Floyd & Jacobson

Rob Aldinger (robald@microsoft.com)
Wed, 28 Apr 1999 11:58:34 -0700

Random Early Detection Gateways for Congestion Avoidance
Floyd & Jacobson

* Gateways can be smarter than they are. Gateways have access to
congestion data which is not available to lower level clients.
* Early Random Drop - if we are exceeding the queue size, then drop arriving
packets based on a fixed drop probability. Targets aggressive users.
Arguably fair since each arriving packet has the same chance of being
dropped.
* IP Source Quench - sets bit in header if above queue size.
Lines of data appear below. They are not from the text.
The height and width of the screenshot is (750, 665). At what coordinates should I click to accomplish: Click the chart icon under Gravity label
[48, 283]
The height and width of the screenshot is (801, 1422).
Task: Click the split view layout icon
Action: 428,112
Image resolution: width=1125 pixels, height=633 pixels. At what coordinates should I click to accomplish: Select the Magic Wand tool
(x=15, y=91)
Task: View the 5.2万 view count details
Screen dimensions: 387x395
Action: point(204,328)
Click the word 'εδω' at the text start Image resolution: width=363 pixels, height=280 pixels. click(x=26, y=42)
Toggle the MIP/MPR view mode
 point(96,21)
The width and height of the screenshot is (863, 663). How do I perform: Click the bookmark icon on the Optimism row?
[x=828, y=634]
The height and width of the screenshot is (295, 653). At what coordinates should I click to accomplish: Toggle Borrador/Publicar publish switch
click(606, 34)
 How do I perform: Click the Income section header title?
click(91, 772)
Source checks
for bit and if it's prevalent, reduces window size exponentially.
* RED - min/max thresholds. If below min, no packets dropped. If above max,
every packet is marked. Inbetween, packets are marked based on average
queue size. Chances of a connections packet being marked is proportional to
the it's share of bandwidth.
* When RED drops packets above max, it adequately controls average queue
size. When it simply marks the packets, it relies on clients to control
queue size. Further, it takes a whole roundtrip for each connection to see
a reduction in queue size.
* RED does well in indentifying misbehaving users, but so does Early Random
Drop. RED must attain better performance by controlling source output.